Furthermore, the inhibition of riboflavin uptake by CrEL may decrease the antioxidant effect through the glutathione redox cycle or other possible mechanisms such as conversion of reduced riboflavin to the oxidized form.19–21) The antioxidant effect by riboflavin might play a role in preventing neurotoxicity.
It still remains unclear whether CrEL specifically inhibits SLC52A2, suppresses global transporter functions, or disrupts the cell membrane.13) SLC52A2 mutation is the cause of Brown–Vialetto–Van Laere (BVVL) syndrome. Supplementation of riboflavin in patients improves the symptoms of axonal peripheral neuropathy.22) Investigation of the mechanism involved in paclitaxel-induced neuropathy may provide evidence for the management of BVVL syndrome with riboflavin.

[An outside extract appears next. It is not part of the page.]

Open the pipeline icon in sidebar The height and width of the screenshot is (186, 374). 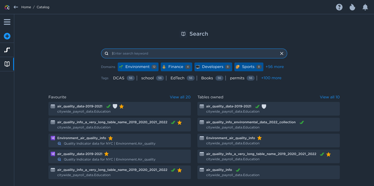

In conclusion, CrEL is a candidate as an inhibitor of the riboflavin transporter SLC52A2. Supplementation of riboflavin has the potential to prevent neurotoxicity induced by paclitaxel dissolved in CrEL, because riboflavin is a coenzyme in mitochondria and antioxidant. Further investigation is needed to show that inhibition of riboflavin uptake contributes to the mechanism of peripheral neuropathy caused by paclitaxel in CrEL, and that riboflavin improves mitochondrial dysfunction and oxidative stress leading to the neuropathy.
We thank Mitchell Arico for editing a draft of this manuscript.
The authors declare no conflict of interest.